**Directions**
Locate the line containing "The image size is (1200, 410).", then please write out that line and all the lines below it in the entries exactly.

━━━━

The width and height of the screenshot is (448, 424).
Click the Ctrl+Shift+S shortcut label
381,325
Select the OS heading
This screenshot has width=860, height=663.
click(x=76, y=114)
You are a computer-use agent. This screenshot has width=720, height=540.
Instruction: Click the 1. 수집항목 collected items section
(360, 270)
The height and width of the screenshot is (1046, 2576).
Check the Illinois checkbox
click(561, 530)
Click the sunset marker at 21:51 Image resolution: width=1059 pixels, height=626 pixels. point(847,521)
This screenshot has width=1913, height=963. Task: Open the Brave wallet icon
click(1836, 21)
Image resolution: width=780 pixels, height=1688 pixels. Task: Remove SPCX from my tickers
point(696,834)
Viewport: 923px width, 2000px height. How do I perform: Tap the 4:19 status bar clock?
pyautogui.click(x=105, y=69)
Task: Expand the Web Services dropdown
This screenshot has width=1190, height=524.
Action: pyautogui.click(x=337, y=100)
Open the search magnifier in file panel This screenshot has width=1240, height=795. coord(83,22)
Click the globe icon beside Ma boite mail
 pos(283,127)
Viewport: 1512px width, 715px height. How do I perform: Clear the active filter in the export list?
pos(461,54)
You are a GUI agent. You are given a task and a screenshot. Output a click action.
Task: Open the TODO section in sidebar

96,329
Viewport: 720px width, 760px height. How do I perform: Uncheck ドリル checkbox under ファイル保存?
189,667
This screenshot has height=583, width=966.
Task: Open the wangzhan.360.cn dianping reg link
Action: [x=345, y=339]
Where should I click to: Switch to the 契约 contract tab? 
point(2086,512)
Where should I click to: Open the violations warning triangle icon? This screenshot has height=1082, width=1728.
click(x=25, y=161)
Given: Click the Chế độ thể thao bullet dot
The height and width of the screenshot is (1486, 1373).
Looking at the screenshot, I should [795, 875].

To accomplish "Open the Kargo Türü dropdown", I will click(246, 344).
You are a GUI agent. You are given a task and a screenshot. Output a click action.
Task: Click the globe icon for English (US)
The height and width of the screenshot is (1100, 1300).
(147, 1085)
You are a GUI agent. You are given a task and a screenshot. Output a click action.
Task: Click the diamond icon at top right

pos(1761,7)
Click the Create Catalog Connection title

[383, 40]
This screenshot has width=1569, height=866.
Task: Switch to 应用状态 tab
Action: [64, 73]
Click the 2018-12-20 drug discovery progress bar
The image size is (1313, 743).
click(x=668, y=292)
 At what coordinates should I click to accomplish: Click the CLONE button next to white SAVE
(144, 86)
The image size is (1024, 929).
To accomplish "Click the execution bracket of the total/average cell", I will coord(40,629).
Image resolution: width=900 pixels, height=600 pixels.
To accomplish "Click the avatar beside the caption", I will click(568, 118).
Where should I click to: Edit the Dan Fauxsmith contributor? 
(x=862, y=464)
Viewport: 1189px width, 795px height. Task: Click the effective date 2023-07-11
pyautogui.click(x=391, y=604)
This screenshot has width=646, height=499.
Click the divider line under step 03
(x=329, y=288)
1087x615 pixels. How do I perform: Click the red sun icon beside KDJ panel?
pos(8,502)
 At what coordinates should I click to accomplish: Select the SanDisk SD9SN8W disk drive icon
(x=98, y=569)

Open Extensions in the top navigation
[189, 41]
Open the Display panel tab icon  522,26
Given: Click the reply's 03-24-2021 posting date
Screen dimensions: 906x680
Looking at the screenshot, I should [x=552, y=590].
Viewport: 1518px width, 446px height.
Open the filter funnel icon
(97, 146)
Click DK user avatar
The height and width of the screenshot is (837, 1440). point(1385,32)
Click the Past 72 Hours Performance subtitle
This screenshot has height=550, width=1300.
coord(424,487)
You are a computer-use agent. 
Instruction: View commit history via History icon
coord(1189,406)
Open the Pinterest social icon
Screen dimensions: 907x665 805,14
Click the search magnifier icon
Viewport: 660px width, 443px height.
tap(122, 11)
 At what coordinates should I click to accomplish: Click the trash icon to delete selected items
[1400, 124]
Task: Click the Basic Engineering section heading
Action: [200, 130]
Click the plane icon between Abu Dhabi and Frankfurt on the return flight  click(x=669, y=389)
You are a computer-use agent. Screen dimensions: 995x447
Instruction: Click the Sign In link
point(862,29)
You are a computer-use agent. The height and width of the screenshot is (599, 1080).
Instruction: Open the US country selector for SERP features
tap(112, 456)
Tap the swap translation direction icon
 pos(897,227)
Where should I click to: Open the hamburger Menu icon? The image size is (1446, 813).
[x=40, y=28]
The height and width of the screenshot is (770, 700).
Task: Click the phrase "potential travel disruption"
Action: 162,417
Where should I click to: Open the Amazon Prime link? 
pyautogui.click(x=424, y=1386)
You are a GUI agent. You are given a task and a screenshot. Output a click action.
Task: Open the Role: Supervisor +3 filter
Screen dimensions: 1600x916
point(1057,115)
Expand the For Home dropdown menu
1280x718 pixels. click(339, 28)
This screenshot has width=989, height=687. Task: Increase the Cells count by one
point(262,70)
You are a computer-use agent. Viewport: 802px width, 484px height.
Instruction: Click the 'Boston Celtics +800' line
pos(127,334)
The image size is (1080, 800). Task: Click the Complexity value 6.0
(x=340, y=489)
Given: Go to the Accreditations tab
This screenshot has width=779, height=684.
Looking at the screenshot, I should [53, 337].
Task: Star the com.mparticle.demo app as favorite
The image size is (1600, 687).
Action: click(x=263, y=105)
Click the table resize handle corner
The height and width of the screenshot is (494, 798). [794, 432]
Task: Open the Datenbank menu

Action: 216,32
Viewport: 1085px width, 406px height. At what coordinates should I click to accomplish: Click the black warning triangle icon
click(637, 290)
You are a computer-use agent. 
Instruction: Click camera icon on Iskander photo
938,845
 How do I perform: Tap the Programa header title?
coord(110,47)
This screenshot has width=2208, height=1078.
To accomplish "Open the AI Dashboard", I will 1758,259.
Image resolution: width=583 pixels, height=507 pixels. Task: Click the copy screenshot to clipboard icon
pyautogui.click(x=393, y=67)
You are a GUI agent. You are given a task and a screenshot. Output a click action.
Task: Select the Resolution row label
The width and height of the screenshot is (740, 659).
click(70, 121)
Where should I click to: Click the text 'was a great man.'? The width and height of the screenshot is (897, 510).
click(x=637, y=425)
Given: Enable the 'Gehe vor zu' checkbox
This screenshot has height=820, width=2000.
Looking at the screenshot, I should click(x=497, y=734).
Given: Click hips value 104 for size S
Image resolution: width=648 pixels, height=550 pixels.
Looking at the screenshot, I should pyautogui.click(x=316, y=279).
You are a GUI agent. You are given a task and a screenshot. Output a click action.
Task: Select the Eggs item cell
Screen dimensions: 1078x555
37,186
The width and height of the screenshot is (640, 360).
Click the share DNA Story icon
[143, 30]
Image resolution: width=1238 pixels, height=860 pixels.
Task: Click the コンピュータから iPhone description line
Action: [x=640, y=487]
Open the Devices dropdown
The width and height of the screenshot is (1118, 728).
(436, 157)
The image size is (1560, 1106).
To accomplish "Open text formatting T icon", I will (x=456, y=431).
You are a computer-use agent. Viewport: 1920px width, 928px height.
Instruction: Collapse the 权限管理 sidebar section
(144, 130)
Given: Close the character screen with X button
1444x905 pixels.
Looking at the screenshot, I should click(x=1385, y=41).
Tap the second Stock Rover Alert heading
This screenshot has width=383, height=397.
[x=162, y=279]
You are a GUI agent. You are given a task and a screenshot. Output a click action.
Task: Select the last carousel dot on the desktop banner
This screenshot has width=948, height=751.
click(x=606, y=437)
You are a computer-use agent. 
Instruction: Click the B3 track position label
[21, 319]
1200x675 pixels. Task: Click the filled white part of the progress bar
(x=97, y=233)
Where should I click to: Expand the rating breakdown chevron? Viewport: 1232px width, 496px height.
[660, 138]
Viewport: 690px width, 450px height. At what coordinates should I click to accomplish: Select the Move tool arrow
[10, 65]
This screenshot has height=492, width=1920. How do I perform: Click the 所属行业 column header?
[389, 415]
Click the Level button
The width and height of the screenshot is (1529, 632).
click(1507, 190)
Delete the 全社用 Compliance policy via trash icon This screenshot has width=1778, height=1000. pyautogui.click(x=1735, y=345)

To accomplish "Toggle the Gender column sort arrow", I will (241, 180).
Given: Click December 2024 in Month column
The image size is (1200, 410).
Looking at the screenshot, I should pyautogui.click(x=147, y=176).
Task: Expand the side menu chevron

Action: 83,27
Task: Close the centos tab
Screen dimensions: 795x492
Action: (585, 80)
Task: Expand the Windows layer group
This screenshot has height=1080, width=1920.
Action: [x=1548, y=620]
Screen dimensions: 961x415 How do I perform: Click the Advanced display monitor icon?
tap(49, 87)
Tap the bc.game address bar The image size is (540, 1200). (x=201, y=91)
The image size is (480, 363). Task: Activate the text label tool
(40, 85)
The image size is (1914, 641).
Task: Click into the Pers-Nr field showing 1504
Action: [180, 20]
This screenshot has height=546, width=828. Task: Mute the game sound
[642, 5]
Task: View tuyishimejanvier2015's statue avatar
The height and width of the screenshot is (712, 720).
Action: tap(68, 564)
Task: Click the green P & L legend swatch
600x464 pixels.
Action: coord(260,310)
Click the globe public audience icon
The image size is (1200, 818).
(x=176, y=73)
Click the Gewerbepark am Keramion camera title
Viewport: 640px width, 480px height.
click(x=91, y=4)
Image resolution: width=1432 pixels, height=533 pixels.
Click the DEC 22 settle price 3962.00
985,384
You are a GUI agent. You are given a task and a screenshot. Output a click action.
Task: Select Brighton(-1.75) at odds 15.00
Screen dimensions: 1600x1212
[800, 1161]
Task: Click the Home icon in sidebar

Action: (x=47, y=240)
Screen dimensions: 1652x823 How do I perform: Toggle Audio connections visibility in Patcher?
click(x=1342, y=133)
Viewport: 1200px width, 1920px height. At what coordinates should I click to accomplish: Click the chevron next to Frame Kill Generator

━━━━

**Answer box**
The image size is (1200, 410).
Looking at the screenshot, I should pyautogui.click(x=147, y=176).
Task: Expand the side menu chevron

Action: 83,27
Task: Close the centos tab
Screen dimensions: 795x492
Action: (585, 80)
Task: Expand the Windows layer group
This screenshot has height=1080, width=1920.
Action: [x=1548, y=620]
Screen dimensions: 961x415 How do I perform: Click the Advanced display monitor icon?
tap(49, 87)
Tap the bc.game address bar The image size is (540, 1200). (x=201, y=91)
The image size is (480, 363). Task: Activate the text label tool
(40, 85)
The image size is (1914, 641).
Task: Click into the Pers-Nr field showing 1504
Action: [180, 20]
This screenshot has height=546, width=828. Task: Mute the game sound
[642, 5]
Task: View tuyishimejanvier2015's statue avatar
The height and width of the screenshot is (712, 720).
Action: tap(68, 564)
Task: Click the green P & L legend swatch
600x464 pixels.
Action: coord(260,310)
Click the globe public audience icon
The image size is (1200, 818).
(x=176, y=73)
Click the Gewerbepark am Keramion camera title
Viewport: 640px width, 480px height.
click(x=91, y=4)
Image resolution: width=1432 pixels, height=533 pixels.
Click the DEC 22 settle price 3962.00
985,384
You are a GUI agent. You are given a task and a screenshot. Output a click action.
Task: Select Brighton(-1.75) at odds 15.00
Screen dimensions: 1600x1212
[800, 1161]
Task: Click the Home icon in sidebar

Action: (x=47, y=240)
Screen dimensions: 1652x823 How do I perform: Toggle Audio connections visibility in Patcher?
click(x=1342, y=133)
Viewport: 1200px width, 1920px height. At what coordinates should I click to accomplish: Click the chevron next to Frame Kill Generator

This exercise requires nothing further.